* START *
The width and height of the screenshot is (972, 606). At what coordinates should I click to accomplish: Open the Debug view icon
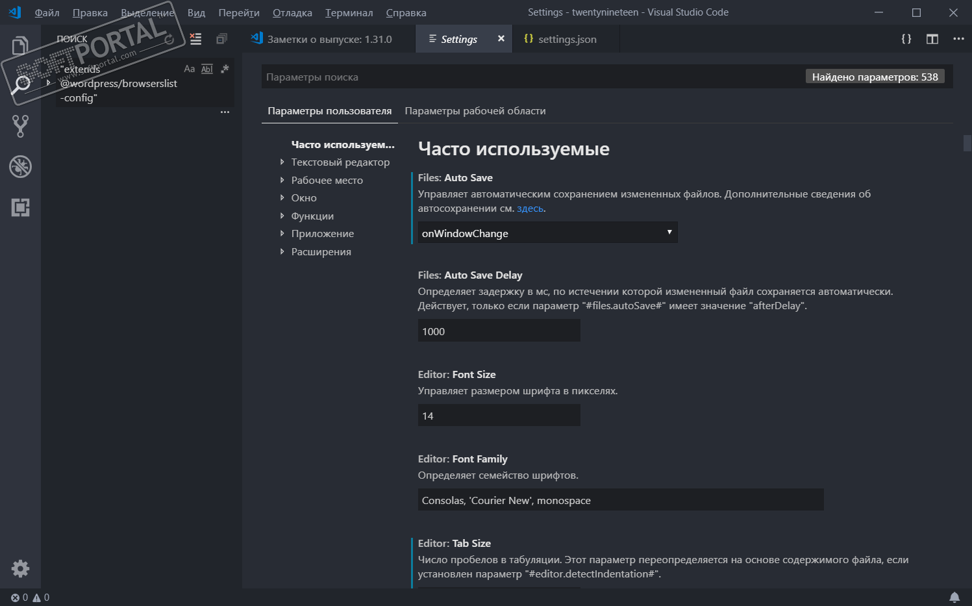(x=20, y=167)
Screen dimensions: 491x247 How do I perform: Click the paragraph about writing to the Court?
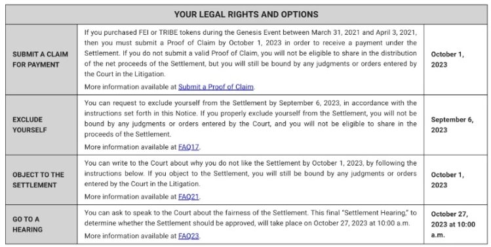250,173
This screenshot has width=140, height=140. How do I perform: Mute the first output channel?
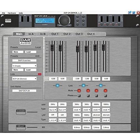point(79,91)
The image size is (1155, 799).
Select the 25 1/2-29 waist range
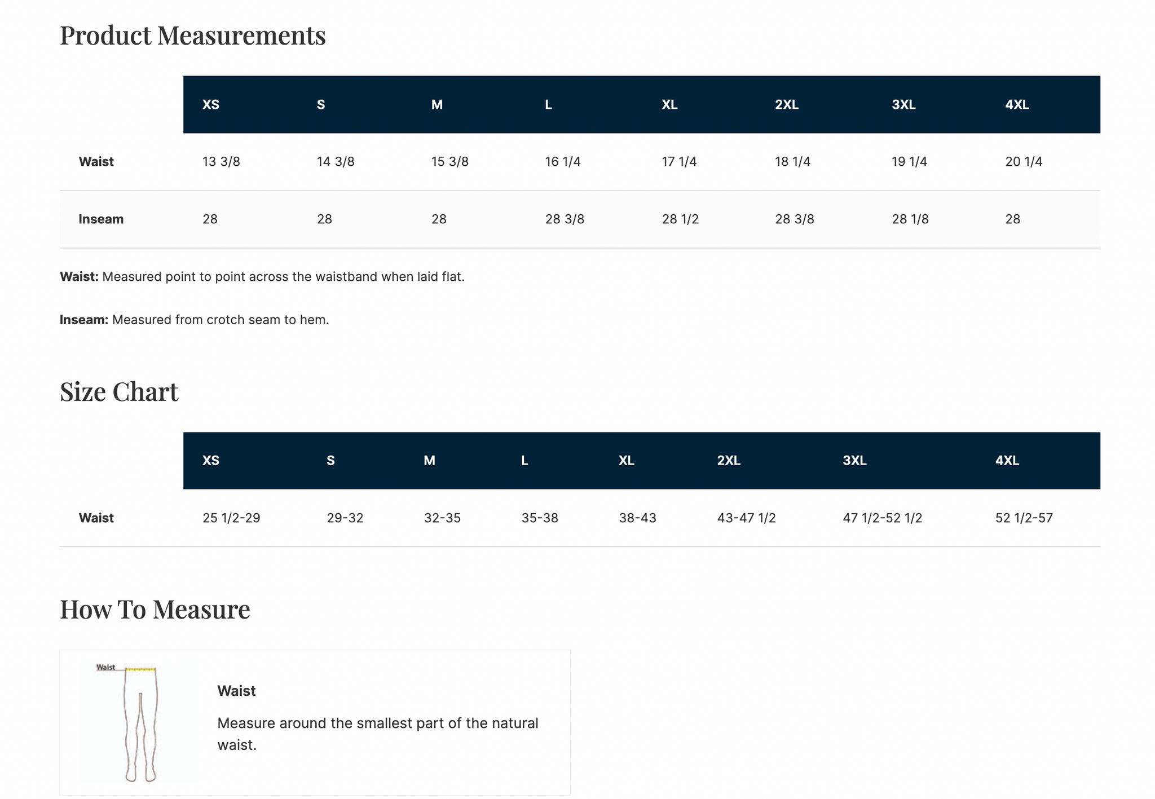point(231,518)
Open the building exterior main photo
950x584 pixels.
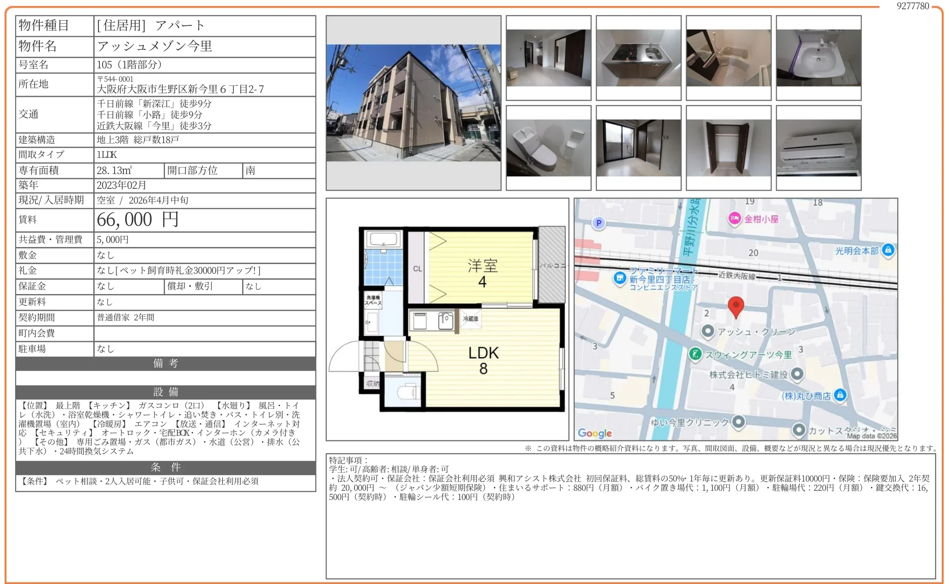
* END *
**Problem description**.
Please transcribe every line of the material above word for word, omitting the pictures.

**Complete answer**.
The width and height of the screenshot is (972, 606). At what coordinates should I click to accomplish: Open the Debug view icon
(x=20, y=167)
Screen dimensions: 491x247 How do I perform: Click the paragraph about writing to the Court?
250,173
This screenshot has width=140, height=140. How do I perform: Mute the first output channel?
point(79,91)
The image size is (1155, 799).
Select the 25 1/2-29 waist range
point(231,518)
Open the building exterior main photo
950x584 pixels.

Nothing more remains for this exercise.